Why it matters: How judges interpret those laws will dictate not only the success of these lawsuits in curbing the Department of Government Efficiency's power, but also what data government agencies can collect in the future.
Driving the news: Multiple lawsuits have been filed against DOGE in recent weeks, with some resulting in temporary stays on its data access.
- An ongoing legal dispute over DOGE's access to the Treasury Department's payment system has garnered the most attention, with new documents showing a DOGE member had "write" privileges to a sensitive database despite earlier statements from the administration to the contrary.
- The Electronic Frontier Foundation and a coalition of privacy advocates filed a lawsuit last week to block DOGE's access to the Office of Personnel Management's data and to force the deletion of any previously collected information.
- Several labor unions are also seeking to stop DOGE from accessing data at multiple federal agencies.
- A group of government employees is suing OPM for not conducting a privacy impact assessment before allegedly installing a new server to send mass email blasts.
Zoom in: All of these lawsuits rest on the Privacy Act of 1974 and the E-Government Act of 2002.
- The Privacy Act was passed after the Watergate scandal and governs how government agencies collect, use, maintain and disseminate personal information.
- The E-Government Act requires agencies to conduct privacy impact assessments whenever there are changes to how government systems access and use the personal information they store.
Between the lines: Neither law was designed for modern government's complex, data-driven processes. The Privacy Act, which underpins at least nine DOGE-related complaints, was enacted around the time the personal computer was invented.
- "We're asking [DOGE] to meet the standard around privacy that was set in 1974," Elizabeth Laird, director of equity in civic technology at the Center for Democracy and Technology, told Axios. "It's concerning."

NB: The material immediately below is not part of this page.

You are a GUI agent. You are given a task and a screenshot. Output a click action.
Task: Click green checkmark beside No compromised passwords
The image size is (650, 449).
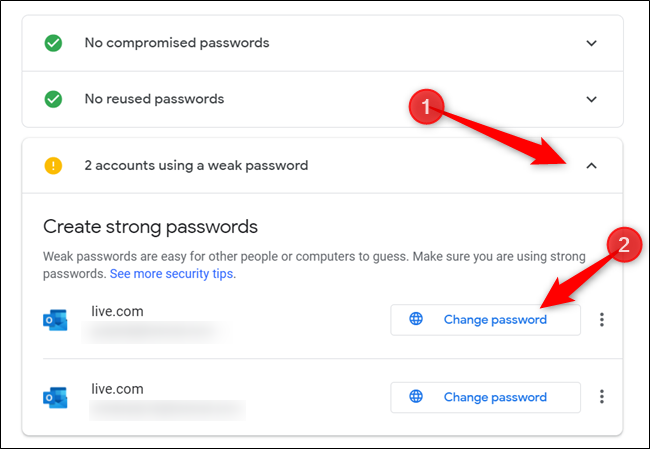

The intrigue: Judges have faced few relevant challenges to these laws, so there's little precedent to guide the new wave of court battles.
- "There's very limited clauses in these laws that these lawsuits can essentially hang onto or build their case for," Ron De Jesus, field chief privacy officer at Transcend, told Axios.
The big picture: The U.S. has a patchwork of privacy laws dictating what can be collected and how it's stored. Few of those laws apply directly to government entities, however.
- For example, there's no breach notification requirement for government agencies, and their privacy policies don't have to be as thorough as those of corporate entities, De Jesus noted.
Yes, but: It remains unclear whether DOGE is violating these laws — and if its work is deemed legal, concerns about notification or transparency may be moot.
- And even if DOGE's access is ruled illegal, damage may have already been done.
- "DOGE already has access and has probably stored a lot of that personal information already," De Jesus said. "It's just like any other breach."
What we're watching: Lawyers may pursue challenges under different laws.
- A group of state attorneys general is trying to curb DOGE's power by questioning its constitutionality.
- Meanwhile, federal agencies holding data on EU citizens may face scrutiny from European officials, who have long been wary of U.S. government data practices.